1. ## Delta Values

I'm stuck on this particular problem. It's given me headaches just staring at it. Can anyone help me with this? Question is:
To 2 decimal places, find the value of $\displaystyle \Delta\;y$ and dy for the given values of $\displaystyle \Delta\;x$ and dx.

$\displaystyle y = 2(x^2 - 3x)^2$
$\displaystyle x = 4$
$\displaystyle \Delta\;x = 0.1$

2. ## Ok

Originally Posted by R3ap3r
I'm stuck on this particular problem.

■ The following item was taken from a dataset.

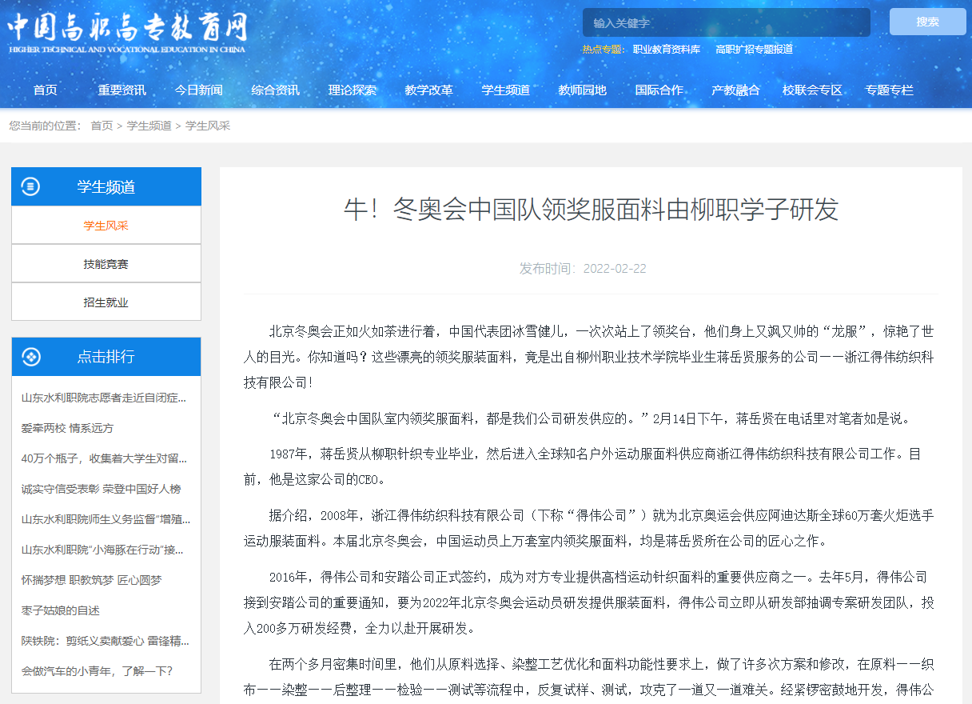
Task: Open ranked article 爱牵两校 情系远方
Action: tap(68, 428)
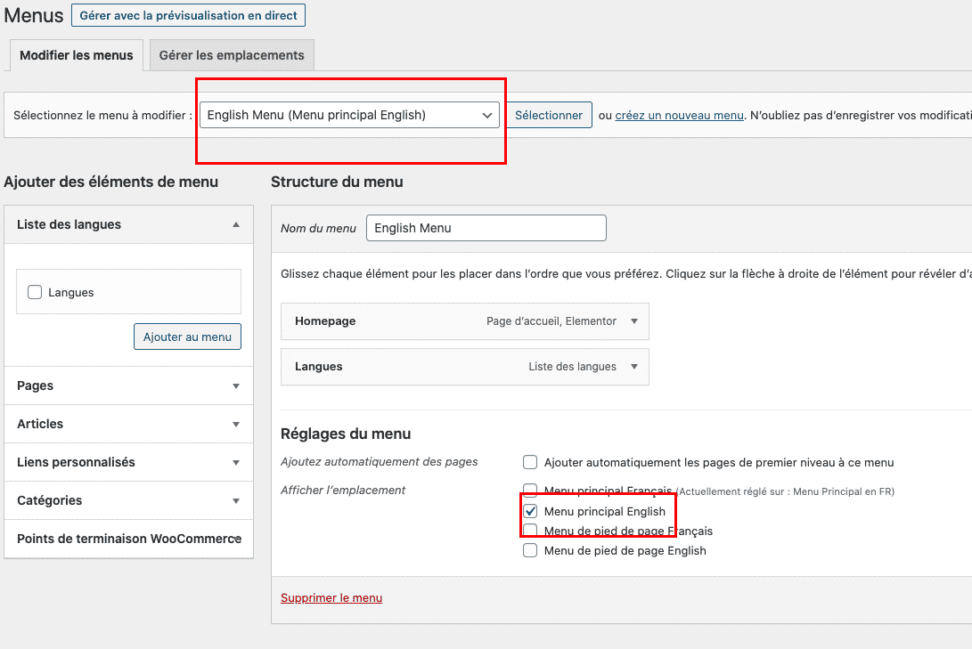The width and height of the screenshot is (972, 649).
Task: Click the créez un nouveau menu link
Action: tap(679, 115)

It's given me headaches just staring at it. Can anyone help me with this? Question is:
To 2 decimal places, find the value of $\displaystyle \Delta\;y$ and dy for the given values of $\displaystyle \Delta\;x$ and dx.

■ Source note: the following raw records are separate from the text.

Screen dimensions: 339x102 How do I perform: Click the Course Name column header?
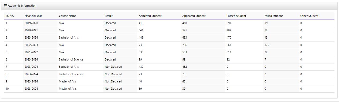67,16
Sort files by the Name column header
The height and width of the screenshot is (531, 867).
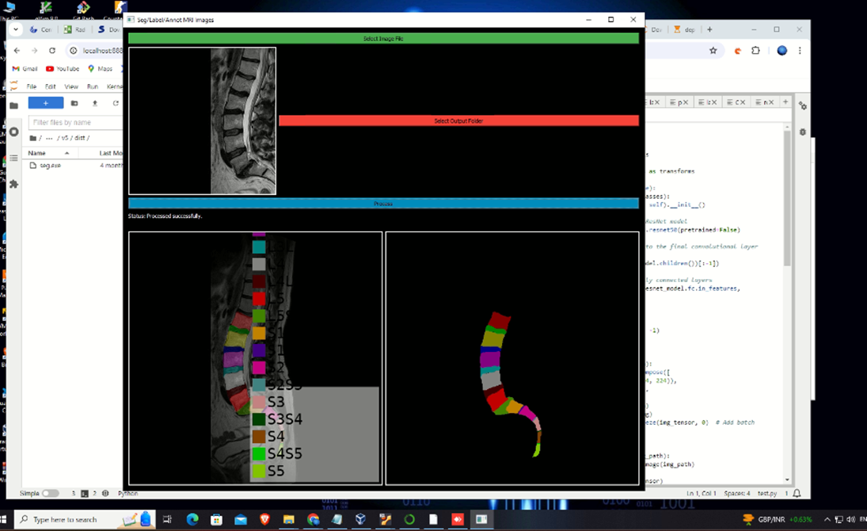[x=37, y=153]
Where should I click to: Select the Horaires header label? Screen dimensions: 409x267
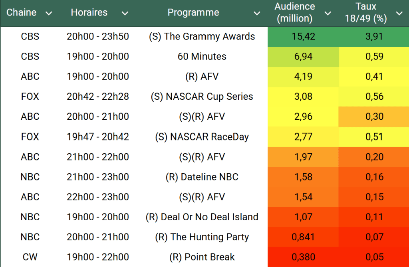[89, 13]
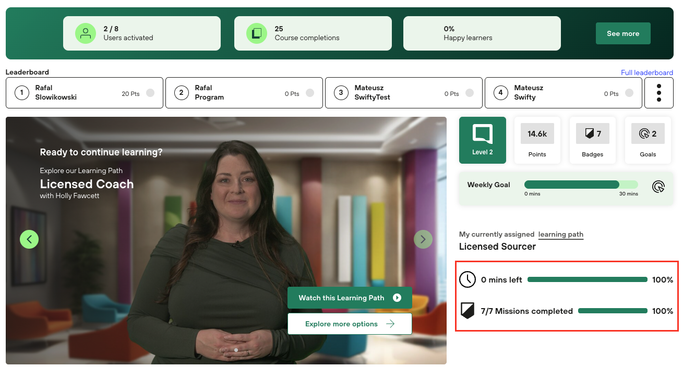Screen dimensions: 683x379
Task: Click the badge icon beside Missions completed
Action: click(468, 311)
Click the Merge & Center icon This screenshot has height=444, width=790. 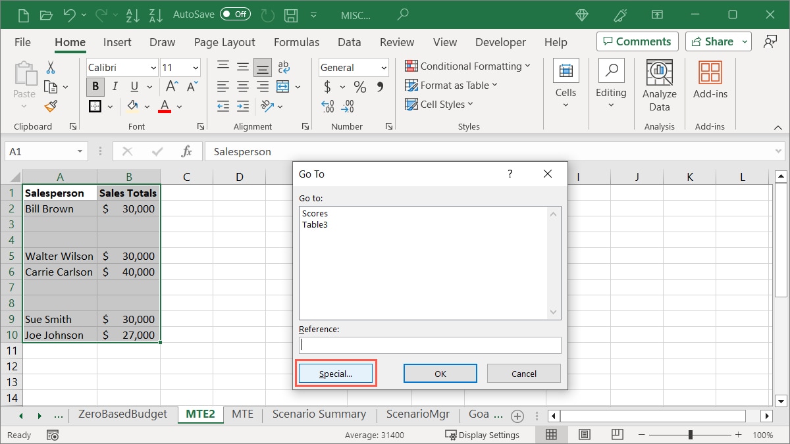pyautogui.click(x=283, y=86)
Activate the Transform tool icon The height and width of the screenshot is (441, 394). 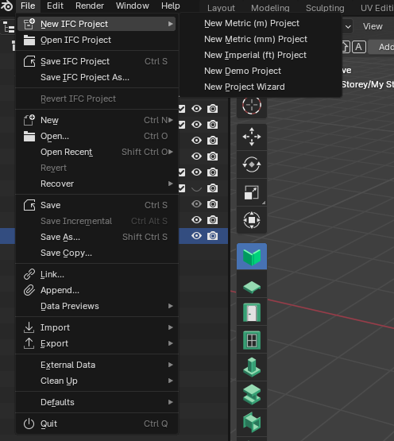click(x=252, y=220)
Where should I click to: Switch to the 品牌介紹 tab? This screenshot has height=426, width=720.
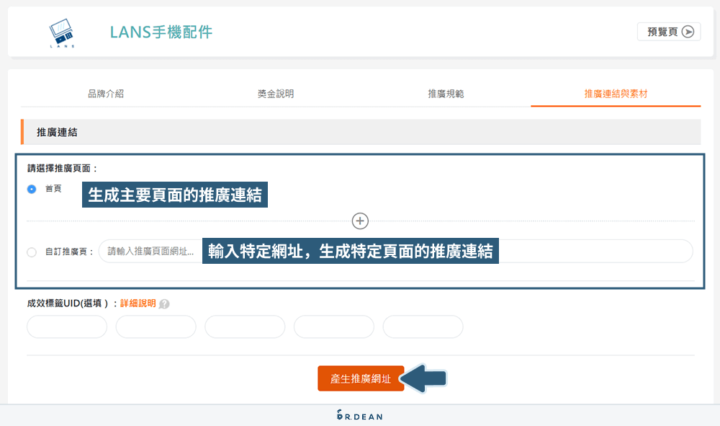tap(104, 92)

$\displaystyle y = 2(x^2 - 3x)^2$
$\displaystyle x = 4$
$\displaystyle \Delta\;x = 0.1$
$\displaystyle \Delta{y}\approx{f'(x)\cdot{\Delta{x}}}$

3. Originally Posted by R3ap3r
I'm stuck on this particular problem. It's given me headaches just staring at it. Can anyone help me with this? Question is:
To 2 decimal places, find the value of $\displaystyle \Delta\;y$ and dy for the given values of $\displaystyle \Delta\;x$ and dx.

$\displaystyle y = 2(x^2 - 3x)^2$
$\displaystyle x = 4$
$\displaystyle \Delta\;x = 0.1$
Remember that
$\displaystyle \Delta x =dx$

The change in y is given by

$\displaystyle \Delta y =f(x+\Delta x) -f(x)=f(4.1)-f(4)=40.68-32=8.68$

$\displaystyle y=f(x) \iff \frac{dy}{dx}=f'(x) \iff dy=f'(x)dx$

$\displaystyle dy=f'(4)(0.1)=(80)(0.1)=8$